Model Comparison: How to constrain a model to positive mu-differences?

I still wasn’t able to figure out how to use patsy’s dmatrices, no clue. :frowning_face:

In the case of a model that isn’t using intercepts and slopes, but trying to model the differences in standard deviations directly in the way that was initially posted by @junpenglao, how do I merge the different priors, so I can use it with the observed variable? To be clear: there are several variables that define sigma for the different conditions/blocks/directions, but I have only 1 observed variable with only 1 sigma argument. How do I map the different sigma variables to their respective measurements?!

I’ve been trying to get this information for weeks now, and it doesn’t seem to be clearly explained anywhere? It’s not obvious to me. dims, coords and how indexing works aren’t well documented.

With the mock-up data in the gist of my previous post, how would I provide these different mu distributions as one to the observed variable?
For a variable that is dummy coded with 0 and 1, like direction in my case, I tried it this way:

with pm.Model(coords=coords) as proj_model:
    direction_idx = pm.Data('direction_idx', direction_indices, dims='obs_id')
    user_idx = pm.Data('user_idx', user_indices, dims='obs_id')

    # Hyperpriors:
    global_ortho = pm.Gamma('ortho_global', mu=3, sigma=10)
    global_ortho_sd = pm.HalfCauchy('ortho_global_sd', 5)
    global_diff = pm.Gamma('diff_global', mu=3, sigma=3)
    global_diff_sd = pm.HalfCauchy('diff_global_sd', 5)
    global_parallel = pm.Deterministic('parallel_global', global_ortho+global_diff)

    # Priors
    ortho_user = pm.Gamma('ortho_user', mu=global_ortho, sigma=global_ortho_sd, dims='User')
    diff_user = pm.Gamma('diff_user', mu=global_diff, sigma=global_diff_sd, dims='User')
    parallel_user = pm.Deterministic('parallel_user', ortho_user+diff_user)

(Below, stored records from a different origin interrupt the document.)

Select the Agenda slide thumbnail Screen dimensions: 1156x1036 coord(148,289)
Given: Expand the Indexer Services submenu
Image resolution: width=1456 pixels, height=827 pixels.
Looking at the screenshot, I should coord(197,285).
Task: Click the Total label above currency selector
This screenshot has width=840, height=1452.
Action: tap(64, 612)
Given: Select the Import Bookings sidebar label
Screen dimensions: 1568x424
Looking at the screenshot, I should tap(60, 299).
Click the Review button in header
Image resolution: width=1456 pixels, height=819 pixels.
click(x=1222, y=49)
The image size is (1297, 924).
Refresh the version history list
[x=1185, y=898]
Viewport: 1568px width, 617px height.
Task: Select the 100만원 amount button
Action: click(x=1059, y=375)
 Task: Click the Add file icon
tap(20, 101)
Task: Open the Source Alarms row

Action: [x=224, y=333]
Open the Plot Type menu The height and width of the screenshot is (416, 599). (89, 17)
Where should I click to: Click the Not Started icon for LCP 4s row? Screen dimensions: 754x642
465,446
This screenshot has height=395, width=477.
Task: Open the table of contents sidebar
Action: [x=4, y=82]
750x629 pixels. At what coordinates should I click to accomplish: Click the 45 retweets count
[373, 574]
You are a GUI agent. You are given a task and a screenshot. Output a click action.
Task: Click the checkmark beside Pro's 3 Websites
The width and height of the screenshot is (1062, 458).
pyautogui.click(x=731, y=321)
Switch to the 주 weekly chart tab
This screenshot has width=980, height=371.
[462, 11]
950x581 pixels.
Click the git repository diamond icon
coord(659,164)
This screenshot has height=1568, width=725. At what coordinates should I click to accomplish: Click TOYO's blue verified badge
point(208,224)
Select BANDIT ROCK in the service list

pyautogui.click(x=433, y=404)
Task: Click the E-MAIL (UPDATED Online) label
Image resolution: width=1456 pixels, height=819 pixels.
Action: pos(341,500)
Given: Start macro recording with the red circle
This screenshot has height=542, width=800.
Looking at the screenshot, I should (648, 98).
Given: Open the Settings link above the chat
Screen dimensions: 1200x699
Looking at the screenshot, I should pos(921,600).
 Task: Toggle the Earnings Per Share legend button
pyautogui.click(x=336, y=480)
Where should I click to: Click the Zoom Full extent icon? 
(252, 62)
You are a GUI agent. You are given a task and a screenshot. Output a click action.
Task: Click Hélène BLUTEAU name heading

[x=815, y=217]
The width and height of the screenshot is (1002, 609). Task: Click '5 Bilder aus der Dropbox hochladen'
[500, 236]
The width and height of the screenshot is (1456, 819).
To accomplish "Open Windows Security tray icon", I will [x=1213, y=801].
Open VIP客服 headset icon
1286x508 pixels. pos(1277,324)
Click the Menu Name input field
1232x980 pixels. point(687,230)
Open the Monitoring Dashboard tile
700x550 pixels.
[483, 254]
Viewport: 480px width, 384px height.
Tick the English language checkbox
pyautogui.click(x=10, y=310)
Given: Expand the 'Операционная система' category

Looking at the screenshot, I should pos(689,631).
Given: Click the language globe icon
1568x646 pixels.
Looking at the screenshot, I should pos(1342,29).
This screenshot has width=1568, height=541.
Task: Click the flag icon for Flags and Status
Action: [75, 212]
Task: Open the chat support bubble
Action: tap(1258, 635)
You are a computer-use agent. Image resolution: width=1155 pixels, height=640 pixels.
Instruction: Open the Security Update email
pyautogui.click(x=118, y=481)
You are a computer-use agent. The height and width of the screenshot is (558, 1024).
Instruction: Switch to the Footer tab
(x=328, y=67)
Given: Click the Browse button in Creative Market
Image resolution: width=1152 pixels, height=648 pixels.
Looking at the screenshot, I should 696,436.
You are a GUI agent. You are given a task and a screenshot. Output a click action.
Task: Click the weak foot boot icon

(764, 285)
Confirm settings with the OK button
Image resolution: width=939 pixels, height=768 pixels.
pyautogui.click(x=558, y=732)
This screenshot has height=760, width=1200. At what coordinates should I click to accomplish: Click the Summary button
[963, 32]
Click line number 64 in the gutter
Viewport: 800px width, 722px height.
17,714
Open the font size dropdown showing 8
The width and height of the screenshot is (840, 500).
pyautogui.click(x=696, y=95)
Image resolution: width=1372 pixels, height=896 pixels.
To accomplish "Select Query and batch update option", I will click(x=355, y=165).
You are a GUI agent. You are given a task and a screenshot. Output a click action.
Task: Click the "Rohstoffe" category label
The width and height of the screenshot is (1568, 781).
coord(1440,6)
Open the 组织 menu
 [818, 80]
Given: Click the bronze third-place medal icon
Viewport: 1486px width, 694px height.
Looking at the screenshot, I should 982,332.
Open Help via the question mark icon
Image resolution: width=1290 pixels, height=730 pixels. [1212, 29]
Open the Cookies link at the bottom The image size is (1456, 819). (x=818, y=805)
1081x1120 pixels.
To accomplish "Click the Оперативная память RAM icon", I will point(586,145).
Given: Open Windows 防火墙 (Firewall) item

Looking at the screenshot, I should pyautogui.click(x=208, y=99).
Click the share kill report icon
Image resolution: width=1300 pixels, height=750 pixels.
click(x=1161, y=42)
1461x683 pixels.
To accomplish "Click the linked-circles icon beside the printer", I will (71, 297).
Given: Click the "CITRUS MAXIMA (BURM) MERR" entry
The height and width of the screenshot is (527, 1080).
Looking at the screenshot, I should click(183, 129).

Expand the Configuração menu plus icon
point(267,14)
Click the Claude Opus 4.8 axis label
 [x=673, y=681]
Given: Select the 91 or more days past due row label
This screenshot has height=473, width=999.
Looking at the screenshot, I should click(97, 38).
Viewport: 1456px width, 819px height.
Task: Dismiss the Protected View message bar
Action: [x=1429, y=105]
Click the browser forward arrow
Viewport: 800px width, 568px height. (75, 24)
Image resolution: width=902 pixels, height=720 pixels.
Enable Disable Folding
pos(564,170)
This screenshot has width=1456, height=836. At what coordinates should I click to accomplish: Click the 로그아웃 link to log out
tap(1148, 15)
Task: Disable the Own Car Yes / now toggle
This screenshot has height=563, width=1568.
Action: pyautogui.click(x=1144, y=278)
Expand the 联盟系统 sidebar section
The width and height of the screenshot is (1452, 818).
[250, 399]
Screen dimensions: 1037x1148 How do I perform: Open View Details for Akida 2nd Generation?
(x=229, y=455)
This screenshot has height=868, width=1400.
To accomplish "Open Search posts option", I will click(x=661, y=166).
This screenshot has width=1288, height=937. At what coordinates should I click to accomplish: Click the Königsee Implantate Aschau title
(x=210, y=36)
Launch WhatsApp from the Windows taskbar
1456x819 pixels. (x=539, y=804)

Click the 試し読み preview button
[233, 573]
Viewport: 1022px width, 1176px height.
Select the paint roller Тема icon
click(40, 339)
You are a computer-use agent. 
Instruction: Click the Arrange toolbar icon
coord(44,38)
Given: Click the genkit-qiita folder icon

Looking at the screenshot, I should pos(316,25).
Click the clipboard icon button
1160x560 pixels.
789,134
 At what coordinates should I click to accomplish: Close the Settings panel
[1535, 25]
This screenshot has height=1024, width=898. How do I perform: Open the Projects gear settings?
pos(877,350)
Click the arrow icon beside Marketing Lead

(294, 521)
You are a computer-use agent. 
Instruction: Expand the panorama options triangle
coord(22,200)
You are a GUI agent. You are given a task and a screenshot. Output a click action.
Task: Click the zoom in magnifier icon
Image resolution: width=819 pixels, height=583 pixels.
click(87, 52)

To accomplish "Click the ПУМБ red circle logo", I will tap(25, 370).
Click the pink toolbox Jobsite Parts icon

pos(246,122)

    # Expected deviation per user:
    theta = ortho_user[user_idx] * (1-direction_idx) + parallel_user[user_idx] * direction_idx

    projection = pm.Normal('projection', 0.0, sigma=theta, observed=df['projection'], dims='obs_id')

Due to the multiplication with either 0 or 1, rows that have direction==0 (orthogonal), use the ortho_user variable as prior, and rows with direction==1 use the parallel_user variable.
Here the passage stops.